Friday, 24 November 2017

Government to focus on making India anemia-free:Union Health Secretary

27 October 2017 | News

The world is home to 1.2 billion adolescents, and India has the largest population of adolescents in the world – 253 million with every fifth adolescent in the world being an Indian and every second adolescent being an Asian

The inaugural ceremony of the IAAH 11th World Congress on Adolescent Health, ‘Investing in Adolescent Health – the Future is Now’, was held on 26 October 2017 in New Delhi

Inaugurating the IAAH 11th World Congress on Adolescent Health, Preeti Sudan, Secretary Ministry of Health and Family Welfare on said, “The government was in the process of putting in place dedicated, preventive and promotive strategies in schools to make India anemia-free.Over 50% adolescents and women in India are anemic. We need to consolidate clinical and public health initiatives for the well-being of adolescents. Various programmes being run by different Ministries for adolescents need to be integrated for better outcomes.”

“India has some pathbreaking legislations on HIV and Mental Health and had a comprehensive National Health Programme for Adolescents – Rashtriya Kishore Swasthya Karyakram (RKSK) launched in 2014 across 230 districts”, she added.

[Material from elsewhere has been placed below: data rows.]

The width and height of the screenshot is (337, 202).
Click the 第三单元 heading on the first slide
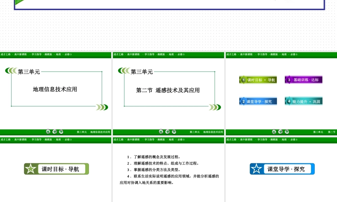pyautogui.click(x=29, y=72)
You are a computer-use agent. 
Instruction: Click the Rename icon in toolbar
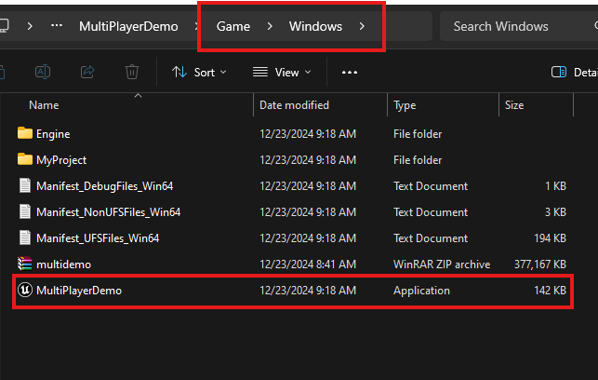click(x=43, y=72)
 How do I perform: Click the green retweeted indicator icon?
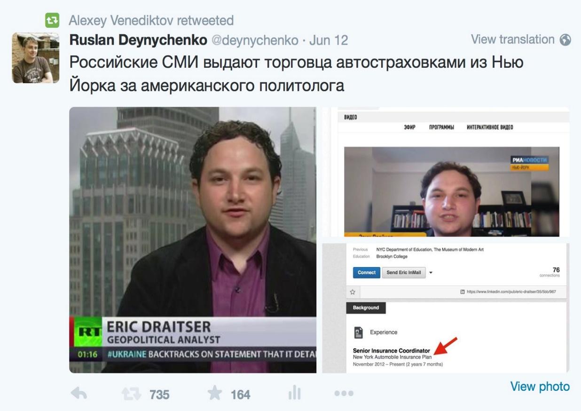point(52,20)
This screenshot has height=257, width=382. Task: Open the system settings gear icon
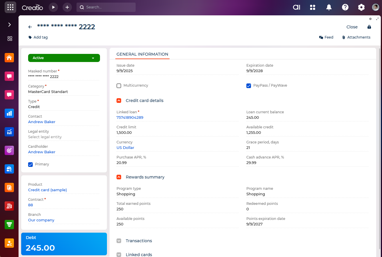(361, 7)
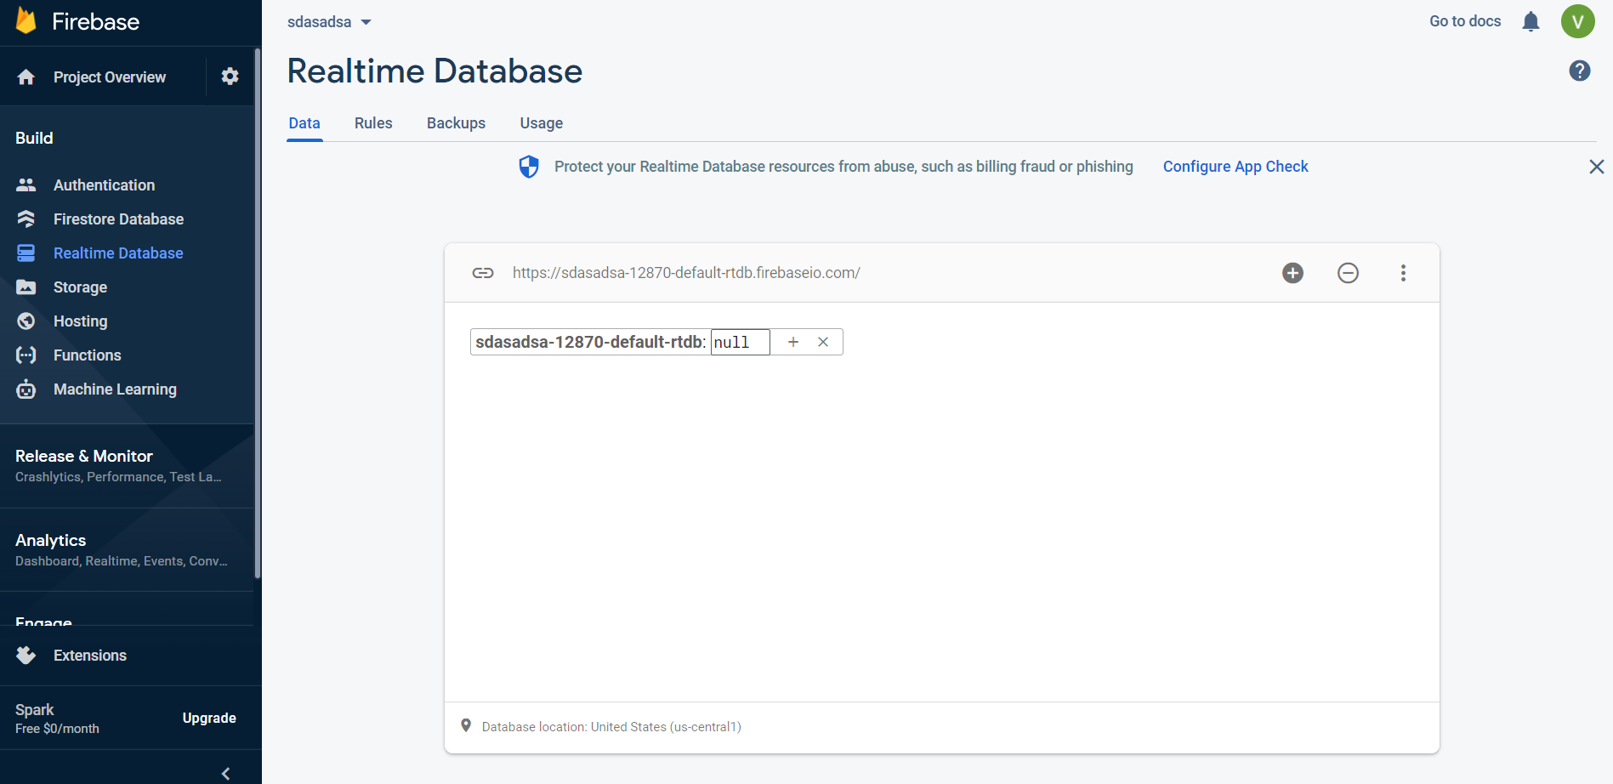Click the help question mark icon
The image size is (1613, 784).
(1579, 71)
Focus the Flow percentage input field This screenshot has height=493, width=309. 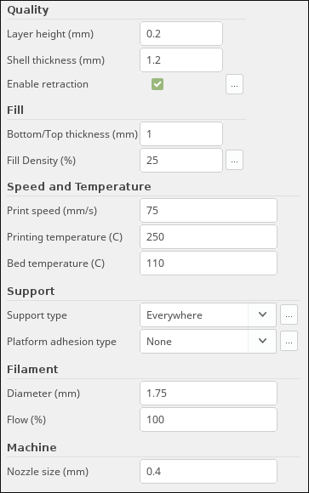[209, 419]
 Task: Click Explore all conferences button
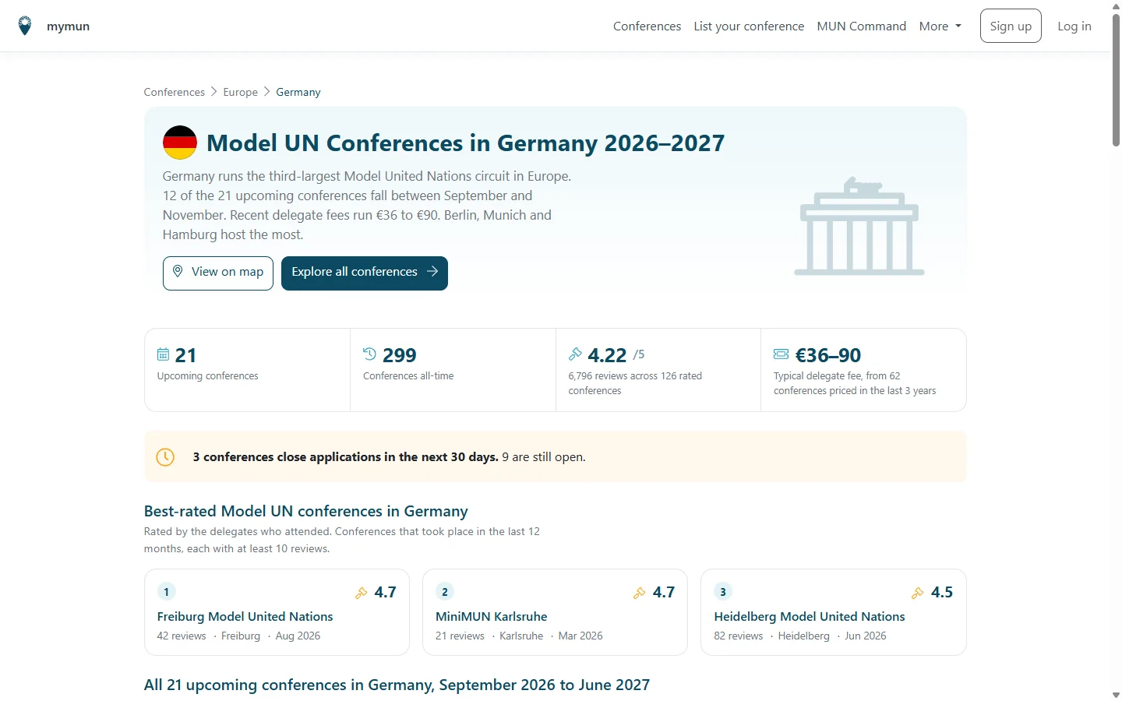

The world is home to 1.2 billion adolescents, and India has the largest population of adolescents in the world – 253 million[1] with every fifth adolescent in the world being an Indian and every second adolescent being an Asian.

Dr. Vinod Paul, Member, NITI Aayog, said “anemia was a bigger challenge though we often speak of non-communicable diseases which need to be dealt with urgency.”

Pointing out that youth was India’s future, he said if India had to benefit from the demographic dividend, it was important to invest in adolescent health. Talking about the challenges, he said there was a dearth of quality data on adolescents and implementing the ambitious adolescent health programme on the ground was equally tough.

Professor Susan Sawyer, President, International Association for Adolescent Health said, “It was for the first time that there was a strategy in place for women, children and adolescents. Adolescence is a critical time in the growth of an individual, and now was the time to invest in them.”

“India with over 253 million adolescents was significantly investing in adolescents, children, and women, adding that this was the largest meeting of the IAAH with representation from all regions of the world”, she added.

Dr. Sunil Mehra, Executive Director, MAMTA Health Institute for Mother and Child said that there was a strong contingent of young people at the World Congress who can guide us to draft our future policies. He said the participants would learn and share problems, challenges, actions and resources during the deliberations.